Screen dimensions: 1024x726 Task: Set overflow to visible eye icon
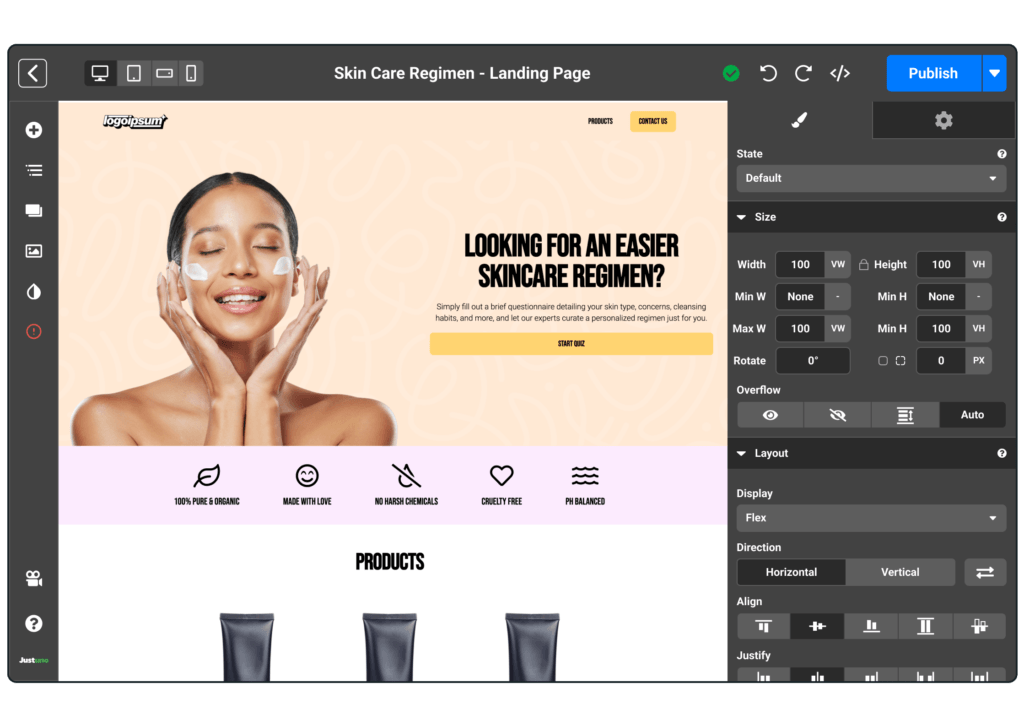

* * * * * * * * *

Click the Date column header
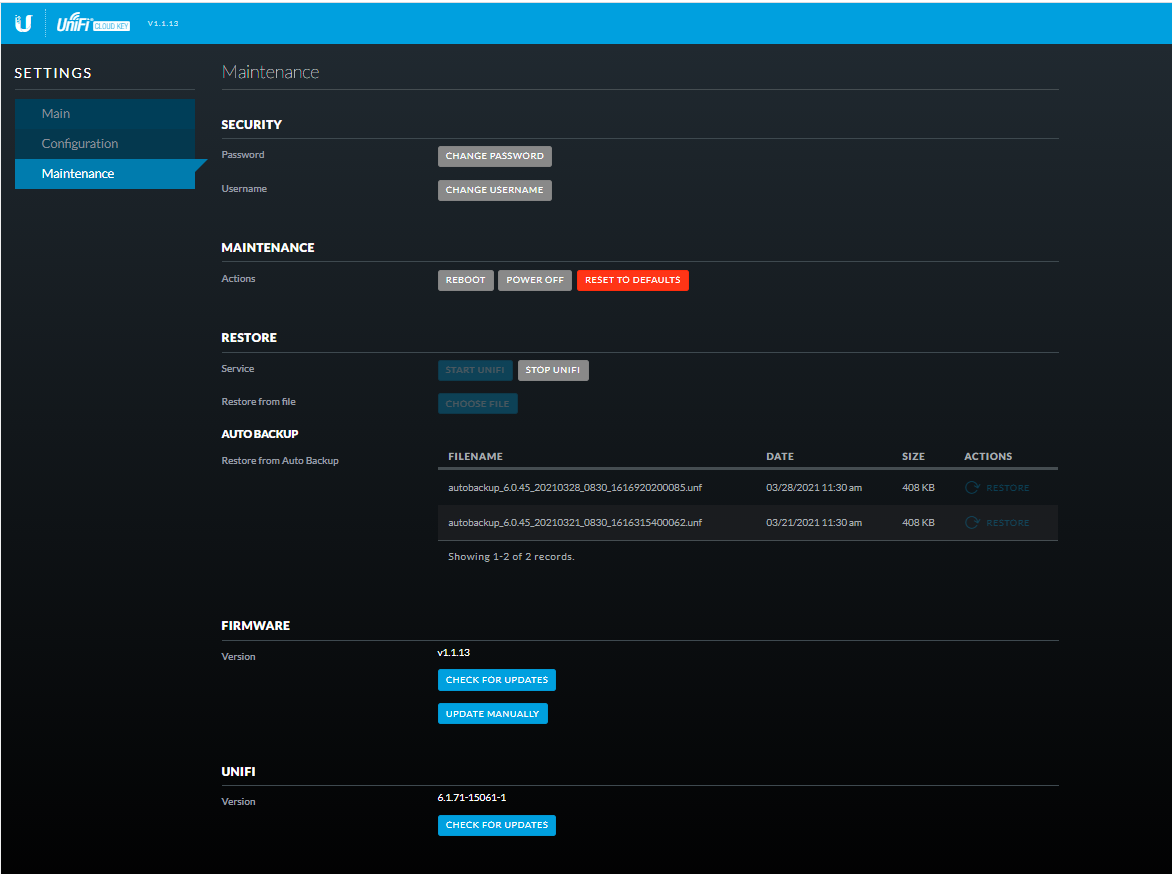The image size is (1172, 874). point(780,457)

* * * * * * * * *

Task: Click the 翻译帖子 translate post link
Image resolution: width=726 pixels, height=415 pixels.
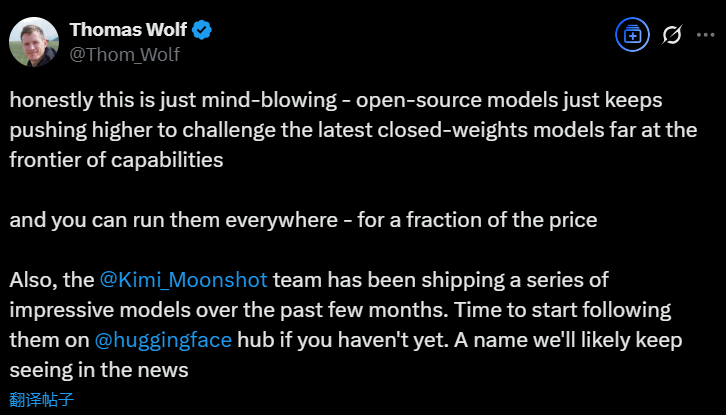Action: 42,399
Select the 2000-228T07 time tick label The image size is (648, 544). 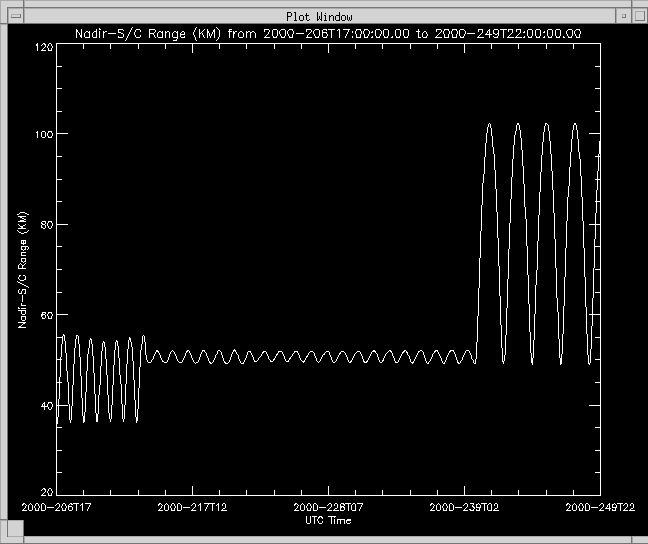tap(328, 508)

* * * * * * * * *

Show every line of the listing in which the string "Task" can be found.

**Response area**
Screen dimensions: 1024x726 Task: Set overflow to visible eye icon
Task: Click the 翻译帖子 translate post link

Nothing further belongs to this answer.